Some of my favorite authors are those who walked the land. Often suffering from periods of sadness, they found solace through walking. “My mind only works with my legs.” Jean-Jacques Rousseau claimed. John Muir walked from Indianapolis to the Florida Keys. He believed that bodily contact with the wild word made both the world and the walker better for it. “I only went out for a walk and finally concluded to stay out till sundown, for going out, I found, was really going in.”
William Wordsworth walked well over 100,000 miles. George Borrow walked across Great Britain, Ireland, Europe, and Morocco, learning local languages along the way. Walking was one of the few activities that could lift British writer and walker of the old paths, Edward Thomas from depression. He wrote 140 poems in just two years before going off to fight in the first World War. He died in the opening Battle of Arras, his first encounter on the front.
Mary Oliver, the great early morning walker of beaches and dunes, often followed by a well-loved dog, learned all she needed to know about the world by walking, eyes wide open, as the amazed observer. A rare poet, who wrote simply, loved by even those who claim to not like poetry. I share her a tendency to go walking alone, for it is hard to be observant while talking. She says it well in last lines of her poem, How I go to the woods:
“If you have ever gone to the woods with me, I must love
you very much.”
One of my favorite landscape writers, Robert Macfarlane writes about finding the wild places, the mountain places, the underground places, and the “old way” paths, walking thousands of miles, sleeping in the open, not writing about achieving the summit and looking down, but about being in a place and really seeing it.
Tim Robinson walked every step of the Aran Islands and wrote as a map maker-poet in the Stones of Aran. He tells, in no hurry, the story of the wind and wave-crashed rocks, of the tales people passed down, and of the livelihoods of families who harvested kelp and attempted to grow crops on thin boney soil—fishing boats headed out into icy waters; men and boys lowered over cliffs on ropes to kill roosting birds.
I have been a walker most of my life, even growing up in a city where the creek I played in— imagining it to be a wild river—smelled from sewage. I would head out walking, trying to work through my tumultuous life.
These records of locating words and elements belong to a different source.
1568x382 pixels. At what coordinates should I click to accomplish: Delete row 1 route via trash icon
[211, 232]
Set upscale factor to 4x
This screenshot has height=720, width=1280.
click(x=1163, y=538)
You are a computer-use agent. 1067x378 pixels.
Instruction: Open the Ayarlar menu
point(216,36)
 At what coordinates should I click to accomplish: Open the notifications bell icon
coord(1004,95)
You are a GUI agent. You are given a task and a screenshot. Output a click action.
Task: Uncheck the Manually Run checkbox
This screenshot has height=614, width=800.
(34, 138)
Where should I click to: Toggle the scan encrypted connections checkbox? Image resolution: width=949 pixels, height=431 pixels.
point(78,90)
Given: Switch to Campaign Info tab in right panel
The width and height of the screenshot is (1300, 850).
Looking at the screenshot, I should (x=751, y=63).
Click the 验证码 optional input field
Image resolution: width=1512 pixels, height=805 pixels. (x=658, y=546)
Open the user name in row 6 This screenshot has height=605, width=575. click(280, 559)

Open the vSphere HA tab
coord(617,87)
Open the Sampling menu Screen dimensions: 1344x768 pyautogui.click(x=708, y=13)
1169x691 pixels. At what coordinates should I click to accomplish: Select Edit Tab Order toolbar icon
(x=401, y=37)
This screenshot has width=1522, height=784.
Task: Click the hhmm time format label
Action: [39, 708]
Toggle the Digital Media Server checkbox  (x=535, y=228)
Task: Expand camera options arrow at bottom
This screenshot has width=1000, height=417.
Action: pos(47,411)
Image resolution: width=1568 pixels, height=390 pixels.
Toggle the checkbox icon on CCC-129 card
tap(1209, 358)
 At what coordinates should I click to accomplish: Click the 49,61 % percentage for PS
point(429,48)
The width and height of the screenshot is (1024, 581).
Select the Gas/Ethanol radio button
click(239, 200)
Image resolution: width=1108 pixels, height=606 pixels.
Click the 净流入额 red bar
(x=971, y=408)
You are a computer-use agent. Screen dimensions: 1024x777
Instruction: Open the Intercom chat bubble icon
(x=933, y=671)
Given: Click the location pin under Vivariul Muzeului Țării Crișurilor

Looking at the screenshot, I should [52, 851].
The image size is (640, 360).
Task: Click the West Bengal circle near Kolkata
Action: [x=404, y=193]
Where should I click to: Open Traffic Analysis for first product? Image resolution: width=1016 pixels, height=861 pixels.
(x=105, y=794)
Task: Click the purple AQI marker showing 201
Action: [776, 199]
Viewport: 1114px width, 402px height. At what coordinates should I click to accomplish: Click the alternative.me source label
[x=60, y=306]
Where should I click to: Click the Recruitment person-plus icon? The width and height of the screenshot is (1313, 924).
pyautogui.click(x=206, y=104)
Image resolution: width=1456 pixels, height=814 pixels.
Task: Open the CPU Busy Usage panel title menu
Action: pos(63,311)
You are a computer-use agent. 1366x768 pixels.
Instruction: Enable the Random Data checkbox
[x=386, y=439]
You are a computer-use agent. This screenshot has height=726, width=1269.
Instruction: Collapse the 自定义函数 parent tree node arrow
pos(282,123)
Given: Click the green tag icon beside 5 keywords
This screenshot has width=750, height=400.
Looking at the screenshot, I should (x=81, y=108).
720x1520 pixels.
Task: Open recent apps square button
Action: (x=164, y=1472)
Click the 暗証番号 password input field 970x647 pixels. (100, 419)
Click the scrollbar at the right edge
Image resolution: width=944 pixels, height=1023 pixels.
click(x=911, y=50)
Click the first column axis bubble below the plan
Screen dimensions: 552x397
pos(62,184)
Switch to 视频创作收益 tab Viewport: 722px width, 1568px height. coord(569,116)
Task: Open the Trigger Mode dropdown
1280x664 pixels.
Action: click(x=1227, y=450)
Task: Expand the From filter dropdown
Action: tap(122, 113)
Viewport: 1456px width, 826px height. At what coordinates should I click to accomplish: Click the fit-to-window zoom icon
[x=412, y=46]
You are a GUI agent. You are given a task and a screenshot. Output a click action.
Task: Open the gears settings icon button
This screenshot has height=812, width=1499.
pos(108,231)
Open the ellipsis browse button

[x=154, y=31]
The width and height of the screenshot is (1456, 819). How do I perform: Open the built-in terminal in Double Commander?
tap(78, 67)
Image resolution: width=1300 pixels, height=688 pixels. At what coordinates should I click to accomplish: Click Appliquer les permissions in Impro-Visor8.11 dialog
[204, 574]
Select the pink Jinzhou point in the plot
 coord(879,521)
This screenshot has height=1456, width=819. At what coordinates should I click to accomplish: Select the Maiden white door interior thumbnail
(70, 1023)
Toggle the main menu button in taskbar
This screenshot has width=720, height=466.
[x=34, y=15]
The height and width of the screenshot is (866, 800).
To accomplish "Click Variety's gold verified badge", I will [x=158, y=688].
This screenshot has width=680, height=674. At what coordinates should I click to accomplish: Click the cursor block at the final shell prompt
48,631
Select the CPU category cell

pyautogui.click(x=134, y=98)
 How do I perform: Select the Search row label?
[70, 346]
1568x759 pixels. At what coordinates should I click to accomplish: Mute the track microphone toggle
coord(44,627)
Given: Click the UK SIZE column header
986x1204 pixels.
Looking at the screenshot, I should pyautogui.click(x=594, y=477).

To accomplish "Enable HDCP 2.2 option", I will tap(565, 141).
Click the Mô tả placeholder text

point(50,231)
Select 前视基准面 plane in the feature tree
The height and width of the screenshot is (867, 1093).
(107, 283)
I have wondered about this habit of walking; might we carry an ancestral memory of daily walking to find food and a place to bed down? Our feet may have their own sets of eyes. I carry a topographical map in my head of the places I walk. I can see right where a flat slab of shist, covered with knight’s plume moss lay up above the Morrill Homestead. I can zoom out and see where the brook runs, where the vernal pool, soon filled with frog and salamander eggs is, where the upland hardwood forest begins, and where the white pines now grow over lands once grazed bare by sheep.
However, becoming distracted while driving on the interstate, I may forget what state I am in, let alone be able to zoom out and follow the ridge of the Green Mountains or the winding Winooski River.
Eventually, the dogs and I circled around to from where we had begun our walk, and it was time to go home. One of the little dogs had lagged and was rolling in something dead. I whistled for her to come, that it was time for cookies. With just enough ice to support her twenty-three pounds, she came running down a hill becoming airborne, her beagle ears flapping in the wind. All gloominess flew away as I ululated to cheer her on—walking had yet again, done its magic.